As I last left this post, I was certain that FEARLESS was the right answer. I was thinking that it was right. That big and scary had to be the answer. After several hours have passed, I've had some quiet time, a walk with the dog, a shower (where I do some of my best thinking), and nourished myself with a little food. And through all of it was a knowing. To stand firm where I am. To allow myself to blossom from the very roots that I have been tending. That is what being fearless is to me right now. BEing where I am. Who I am. Is what I want for myself this year. To flourish. Bloom. Blossom. Sprout. Proliferate. Prosper. With fearless I am worried that I might just get lost in doing, and not BEing.  So there ya have it...it's official. FLOURISH it is. And her heart sings.....
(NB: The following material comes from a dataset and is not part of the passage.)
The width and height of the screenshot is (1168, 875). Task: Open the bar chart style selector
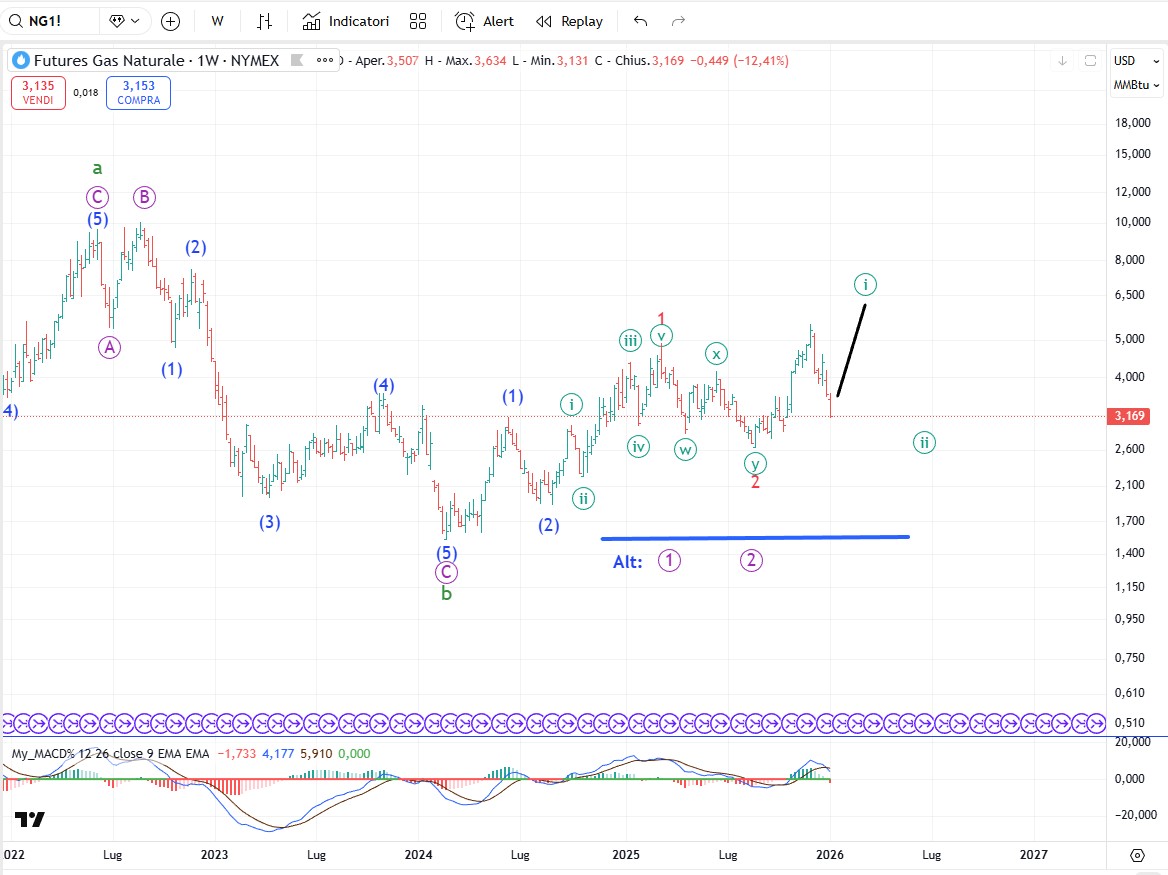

:: In the interest of sharing some of my insanity with you, I decided not to edit this post, and make it seem like I was clear all along about my word. Or that I don't overthink things. Or take the easy way out. Sometimes I am all over the place. Sometimes I make myself crazy. Sometimes I take the path of least resistance. Sometimes I spin in circles until I collapse. Sometimes I am brave, and listen to the answers I already know. In the end, I'm always me - sometimes bubblegum, hearts and rainbows, sometimes dark and twisty lunatic. And I like it all. Especially now that I embrace it.